La tecnica, apparentemente, sembra facile, ma in realtà è difficilissima perché i colori sono trasparenti e vengono applicati “di prima” e senza ritocco.
La carta dev’essere preventivamente inumidita e tirata in modo che non faccia pieghe. Usando la carta asciutta la pennellata “si spande” e lascia un largo bordo. Inumidita la carta bisogna stendere con sicurezza il colore che si dilaterà morbidamente e uniformemente. Si parte con colori chiari e poi, quando il primo colore è asciutto, si dipingono i particolari con un altro colore più scuro e con un pennello appuntito.

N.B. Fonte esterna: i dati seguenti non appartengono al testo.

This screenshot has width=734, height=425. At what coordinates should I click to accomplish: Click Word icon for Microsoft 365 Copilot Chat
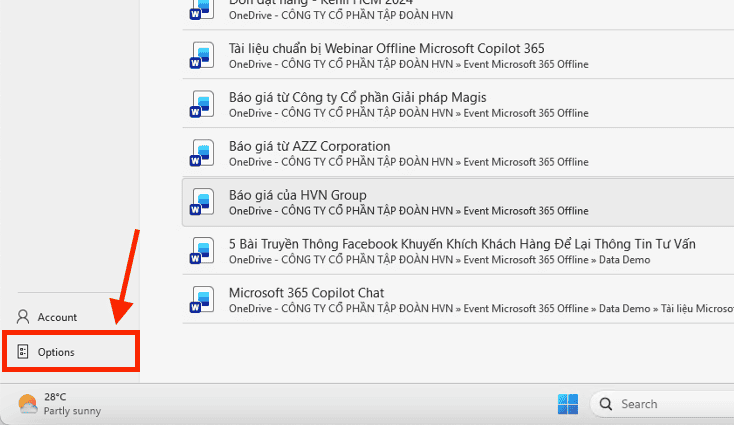pos(202,300)
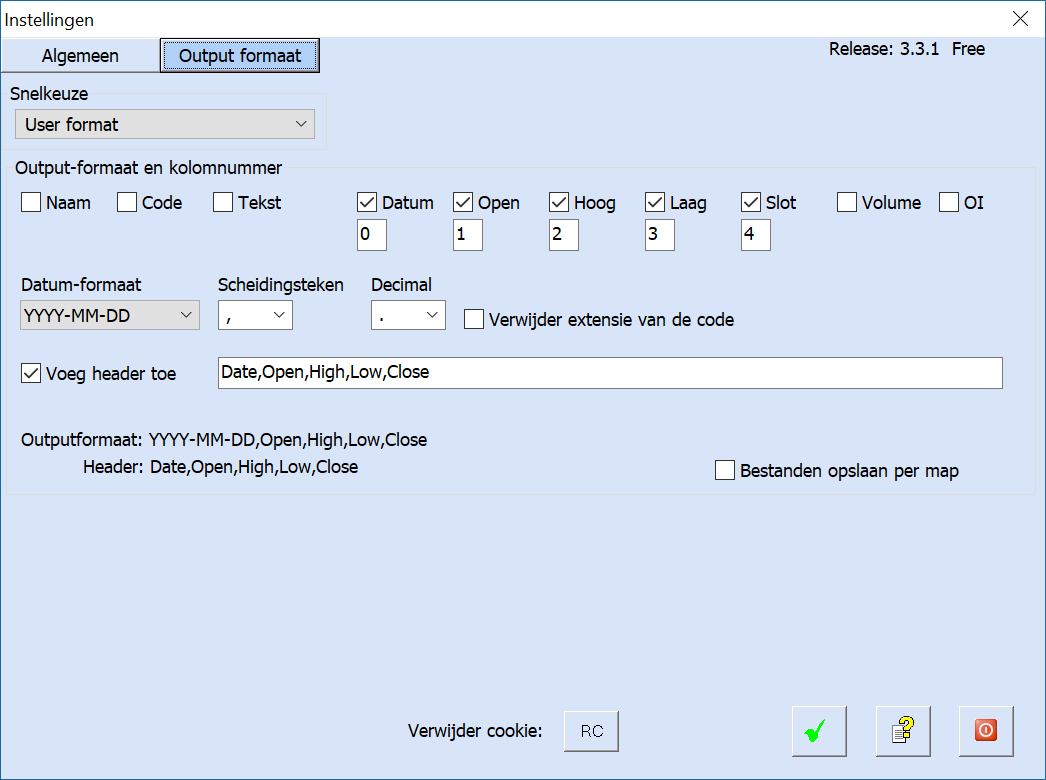Select the Output formaat tab
Screen dimensions: 1046x780
point(240,56)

E’ da ricordare che la tonalità più chiara è data dalla carta; si comincia a lavorare con colori chiari per poi arrivare gradatamente a quelli più scuri. Quando un colore è steso non si può più togliere e nemmeno coprire.
Gli acquerelli sono trasparenti, perciò il fondo conferisce al dipinto un carattere unico e per la sua chiarezza diviene anch’esso colore intrinseco del dipinto. Per queste sue caratteristiche il dipinto ad acquerello manca di corposità.
L’acquerello è una tecnica antica: infatti era usato dai cinesi fin dal III sec. a.C. per dipingere delicati paesaggi su seta. In Europa si usava spesso nel Medioevo per illustrare i manoscritti e per colorare le incisioni eseguite su legno. Il pittore olandese Albrecht Durer , nel 1500, per colorare i suoi disegni a penna. L’acquerello ebbe la sua la sua maggiore diffusione nel 1700, in Inghilterra, per la pittura di paesaggi e successivamente in Francia.
In Inghilterra, l’artista forse più noto, che ha utilizzato la tecnica ad acquerello per realizzare luminosi paesaggi è stato William Turner. In epoca moderna, uno degli artisti che ha prediletto la tecnica dell’acquerello è stato lo svizzero di lingua tedesca Paul Klee.